Task details: Wherever a line below holds the word "will", copy that line.

+++

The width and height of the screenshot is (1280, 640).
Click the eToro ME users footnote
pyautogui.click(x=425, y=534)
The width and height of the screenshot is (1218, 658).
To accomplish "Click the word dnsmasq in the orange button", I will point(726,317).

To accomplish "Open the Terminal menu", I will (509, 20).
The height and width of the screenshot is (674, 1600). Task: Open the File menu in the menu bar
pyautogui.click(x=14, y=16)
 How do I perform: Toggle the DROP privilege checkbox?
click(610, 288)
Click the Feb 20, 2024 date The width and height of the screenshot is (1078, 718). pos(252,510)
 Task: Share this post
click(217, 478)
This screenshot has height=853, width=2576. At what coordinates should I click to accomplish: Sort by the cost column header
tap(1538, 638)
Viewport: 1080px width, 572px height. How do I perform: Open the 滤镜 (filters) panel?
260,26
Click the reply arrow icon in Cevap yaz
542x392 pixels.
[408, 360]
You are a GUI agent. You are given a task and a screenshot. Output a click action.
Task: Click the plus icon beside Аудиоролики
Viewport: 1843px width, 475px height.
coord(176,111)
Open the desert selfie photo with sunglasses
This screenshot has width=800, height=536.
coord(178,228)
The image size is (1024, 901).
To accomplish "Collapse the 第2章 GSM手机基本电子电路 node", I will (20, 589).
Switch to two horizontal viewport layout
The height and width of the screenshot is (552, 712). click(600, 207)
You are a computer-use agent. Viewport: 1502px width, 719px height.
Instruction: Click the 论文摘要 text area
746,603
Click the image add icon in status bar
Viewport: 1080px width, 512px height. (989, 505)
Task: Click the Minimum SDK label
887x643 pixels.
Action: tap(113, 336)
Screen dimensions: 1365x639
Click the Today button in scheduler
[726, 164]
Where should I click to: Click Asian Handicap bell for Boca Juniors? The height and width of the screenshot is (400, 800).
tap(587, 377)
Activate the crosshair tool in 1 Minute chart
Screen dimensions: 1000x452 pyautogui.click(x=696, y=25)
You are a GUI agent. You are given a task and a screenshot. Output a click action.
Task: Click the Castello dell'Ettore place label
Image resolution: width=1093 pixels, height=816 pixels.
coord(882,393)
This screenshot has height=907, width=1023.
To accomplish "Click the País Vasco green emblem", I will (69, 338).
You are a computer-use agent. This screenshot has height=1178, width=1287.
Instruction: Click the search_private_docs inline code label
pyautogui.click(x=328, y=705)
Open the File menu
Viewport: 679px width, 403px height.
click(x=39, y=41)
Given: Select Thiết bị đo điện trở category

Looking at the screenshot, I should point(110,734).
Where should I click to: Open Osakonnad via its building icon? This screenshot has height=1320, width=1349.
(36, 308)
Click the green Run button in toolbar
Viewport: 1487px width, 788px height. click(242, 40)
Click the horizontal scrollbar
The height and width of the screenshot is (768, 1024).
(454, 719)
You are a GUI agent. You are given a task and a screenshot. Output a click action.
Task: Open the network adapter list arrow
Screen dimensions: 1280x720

+++

Written solution:
To accomplish "Click the word dnsmasq in the orange button", I will point(726,317).
To accomplish "Open the Terminal menu", I will (509, 20).
To accomplish "Collapse the 第2章 GSM手机基本电子电路 node", I will (20, 589).
To accomplish "Click the País Vasco green emblem", I will (69, 338).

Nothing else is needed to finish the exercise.